Task to complete: Can you copy the whole listing below word for word, keeping every line and character unchanged?
"""
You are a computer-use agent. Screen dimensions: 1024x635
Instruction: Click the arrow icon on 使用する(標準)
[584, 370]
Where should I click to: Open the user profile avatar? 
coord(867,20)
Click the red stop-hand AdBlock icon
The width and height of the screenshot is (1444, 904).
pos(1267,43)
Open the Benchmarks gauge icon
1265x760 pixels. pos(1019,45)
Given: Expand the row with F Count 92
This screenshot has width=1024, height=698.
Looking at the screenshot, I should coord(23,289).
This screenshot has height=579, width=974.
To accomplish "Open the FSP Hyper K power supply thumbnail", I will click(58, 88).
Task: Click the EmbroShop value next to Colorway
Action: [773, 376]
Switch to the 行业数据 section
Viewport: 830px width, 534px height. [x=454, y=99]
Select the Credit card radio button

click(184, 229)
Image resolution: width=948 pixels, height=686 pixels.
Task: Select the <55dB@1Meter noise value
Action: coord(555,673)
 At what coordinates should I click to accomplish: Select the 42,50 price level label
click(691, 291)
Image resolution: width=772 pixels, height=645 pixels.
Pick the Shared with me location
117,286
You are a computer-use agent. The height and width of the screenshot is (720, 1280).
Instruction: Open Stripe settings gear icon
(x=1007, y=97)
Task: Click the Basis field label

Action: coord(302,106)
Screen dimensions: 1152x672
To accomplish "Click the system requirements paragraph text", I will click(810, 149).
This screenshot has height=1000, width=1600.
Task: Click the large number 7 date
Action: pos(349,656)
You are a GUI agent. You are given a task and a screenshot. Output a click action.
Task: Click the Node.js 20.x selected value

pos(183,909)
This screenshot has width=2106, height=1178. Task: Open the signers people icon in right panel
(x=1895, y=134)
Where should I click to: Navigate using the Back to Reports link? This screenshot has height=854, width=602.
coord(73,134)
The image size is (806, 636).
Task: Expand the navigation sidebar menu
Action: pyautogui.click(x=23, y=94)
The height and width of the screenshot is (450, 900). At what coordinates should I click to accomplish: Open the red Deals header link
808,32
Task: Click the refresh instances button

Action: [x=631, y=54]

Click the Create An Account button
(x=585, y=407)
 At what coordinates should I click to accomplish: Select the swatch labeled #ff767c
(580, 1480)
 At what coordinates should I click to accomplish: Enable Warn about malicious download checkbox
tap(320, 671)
"""
Written answer:
You are a computer-use agent. Screen dimensions: 1024x635
Instruction: Click the arrow icon on 使用する(標準)
[584, 370]
Where should I click to: Open the user profile avatar? 
coord(867,20)
Click the red stop-hand AdBlock icon
The width and height of the screenshot is (1444, 904).
pos(1267,43)
Open the Benchmarks gauge icon
1265x760 pixels. pos(1019,45)
Given: Expand the row with F Count 92
This screenshot has width=1024, height=698.
Looking at the screenshot, I should coord(23,289).
This screenshot has height=579, width=974.
To accomplish "Open the FSP Hyper K power supply thumbnail", I will click(58, 88).
Task: Click the EmbroShop value next to Colorway
Action: [773, 376]
Switch to the 行业数据 section
Viewport: 830px width, 534px height. [x=454, y=99]
Select the Credit card radio button

click(184, 229)
Image resolution: width=948 pixels, height=686 pixels.
Task: Select the <55dB@1Meter noise value
Action: coord(555,673)
 At what coordinates should I click to accomplish: Select the 42,50 price level label
click(691, 291)
Image resolution: width=772 pixels, height=645 pixels.
Pick the Shared with me location
117,286
You are a computer-use agent. The height and width of the screenshot is (720, 1280).
Instruction: Open Stripe settings gear icon
(x=1007, y=97)
Task: Click the Basis field label

Action: coord(302,106)
Screen dimensions: 1152x672
To accomplish "Click the system requirements paragraph text", I will click(810, 149).
This screenshot has height=1000, width=1600.
Task: Click the large number 7 date
Action: pos(349,656)
You are a GUI agent. You are given a task and a screenshot. Output a click action.
Task: Click the Node.js 20.x selected value

pos(183,909)
This screenshot has width=2106, height=1178. Task: Open the signers people icon in right panel
(x=1895, y=134)
Where should I click to: Navigate using the Back to Reports link? This screenshot has height=854, width=602.
coord(73,134)
The image size is (806, 636).
Task: Expand the navigation sidebar menu
Action: pyautogui.click(x=23, y=94)
The height and width of the screenshot is (450, 900). At what coordinates should I click to accomplish: Open the red Deals header link
808,32
Task: Click the refresh instances button

Action: [x=631, y=54]

Click the Create An Account button
(x=585, y=407)
 At what coordinates should I click to accomplish: Select the swatch labeled #ff767c
(580, 1480)
 At what coordinates should I click to accomplish: Enable Warn about malicious download checkbox
tap(320, 671)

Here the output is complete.